ドアをガチャガチャやられるが、頑張って押さえる。なんなのいったい!

靴を履き終え、一目散にダッシュする。準備運動もしてないのに!

後ろから「菜緒子!」と呼ぶ声がしたが、無視して全速力で走った。

振り返り、裕さんの姿が見えないのを確認してようやく一息つく。さっきのはいったいなんだったの?

私がダイエットを決意し、なおかつ家の掃除も頑張ってみたこの半年、見向きもしなかったのに、いきなり何が?だいたいあのジャージなに?いつ買ったんだろ。まぁ、裕さんの私物なんてまったく興味もないから把握もしてないけど。

悶々しながら走り、家に辿り着く。玄関をそっと開けると、裕さんはいなかった。ホッとして靴を脱ぐと、「菜緒子」とまた呼ばれた。

顔をあげると、裕さんが仁王立ちしている。

「…なに?」

「なんで逃げんの?一緒に走りたいって言ったのに、なんで無視すんの?」

「いや、それこっちのセリフだよ。なんで一緒に走りたいの?」

「…菜緒子と、一緒の時間を過ごしたい」

何を言い出すんだろ。

「無理してそんな時間作らなくていいでしょ。何かあったの?三年前から、ほとんど没交渉だったのにいきなりこんなことされて、戸惑うのが当たり前でしょ。裕さん、あまりにも不躾すぎるよ」

寝室に向かう私の腕をまた掴む。

「やめて」

「なんで?俺たち夫婦だろ?」

その一言にムカッとする。

「あのさ。さっきも言ったけど、三年前からほとんど交流なかったよね。口もきかないでいたのに、いきなり夫婦って持ち出すのおかしくない?理由として成り立ってないよ。私、シャワー浴びたいの。離して」

睨み付けたが怯むことなく、腕も離してくれない。

「離して」

「イヤだ。俺もシャワー入る」

…はぁ?

「じゃ、お先にどうぞ。私、今日は休みだし。いつでもいいから」

「一緒に入ろう」

「ふざけないでよ!」

怒鳴る私をびっくりしたような顔で見る裕さん。

「…菜緒子」

「今日木曜日だよ。仕事じゃないの」

「仕事だけど、」

「じゃあ早く準備すれば?シャワー入るなら入りなよ」

12月で気温が低いのに、汗かいてるのが冷えて風邪ひいたらどうしてくれるんだ。

先に朝食の準備をしようと台所にむかう。とってあるだし汁を冷蔵庫から出し、鍋に入れ火にかける。冷凍庫からミックスしたキノコと油あげを取り出し鍋に放り込む。煮立ったら豆腐とワカメを入れて味噌を溶こう。

同じく冷凍してあるもち麦を取り出し、魚をグリルにかける。ブロッコリーを茹で、ストックしてあるゆで卵をちらす。鰹節もかける。最後にゴマドレッシング。

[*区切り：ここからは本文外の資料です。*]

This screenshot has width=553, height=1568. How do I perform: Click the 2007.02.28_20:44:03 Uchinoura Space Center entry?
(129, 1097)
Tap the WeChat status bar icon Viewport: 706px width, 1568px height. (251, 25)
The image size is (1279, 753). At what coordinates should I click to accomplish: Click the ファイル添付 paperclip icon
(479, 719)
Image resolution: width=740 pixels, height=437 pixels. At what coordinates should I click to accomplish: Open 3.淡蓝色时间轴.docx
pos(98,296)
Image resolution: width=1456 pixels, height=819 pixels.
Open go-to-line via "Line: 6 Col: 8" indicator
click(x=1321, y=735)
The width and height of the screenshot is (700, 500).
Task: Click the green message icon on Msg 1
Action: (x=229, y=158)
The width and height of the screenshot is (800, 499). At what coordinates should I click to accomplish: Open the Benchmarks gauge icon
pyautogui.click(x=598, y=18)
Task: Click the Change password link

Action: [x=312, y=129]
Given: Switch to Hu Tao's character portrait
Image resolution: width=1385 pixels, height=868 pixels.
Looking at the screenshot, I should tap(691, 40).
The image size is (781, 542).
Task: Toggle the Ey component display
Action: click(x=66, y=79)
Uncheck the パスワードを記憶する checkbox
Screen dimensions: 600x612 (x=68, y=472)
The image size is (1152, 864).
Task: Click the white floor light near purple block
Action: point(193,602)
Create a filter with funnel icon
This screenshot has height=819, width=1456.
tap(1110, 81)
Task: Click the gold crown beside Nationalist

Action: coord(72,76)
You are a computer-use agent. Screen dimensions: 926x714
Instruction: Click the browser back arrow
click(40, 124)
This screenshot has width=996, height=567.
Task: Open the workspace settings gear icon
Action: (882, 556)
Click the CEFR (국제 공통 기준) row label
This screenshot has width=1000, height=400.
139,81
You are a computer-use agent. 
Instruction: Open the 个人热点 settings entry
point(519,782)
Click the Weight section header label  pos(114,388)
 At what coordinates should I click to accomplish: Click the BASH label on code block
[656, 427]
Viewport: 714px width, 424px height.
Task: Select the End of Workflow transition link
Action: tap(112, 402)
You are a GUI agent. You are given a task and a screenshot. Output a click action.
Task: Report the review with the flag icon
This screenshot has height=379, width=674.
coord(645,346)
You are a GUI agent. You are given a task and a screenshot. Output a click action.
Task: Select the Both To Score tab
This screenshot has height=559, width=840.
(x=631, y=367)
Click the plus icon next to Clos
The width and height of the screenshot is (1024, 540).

もち麦はある程度自然解凍させておこう。味噌を溶き、ガスを止める。

振り向くとまだ裕さんが立っている。

「シャワー浴びないの?」

「…いい」

まったくなんなんだか。

寝室に向かい念のためカギをかけると、程なくガチャガチャやられる。

「菜緒子、開けて」

もう恐怖しかない。

「裕さん、いったい何なの?何が目的なの?朝からやめて、早く準備しなよ」 

しばらくガチャガチャはやむことなく、20分ほどでようやく終わった。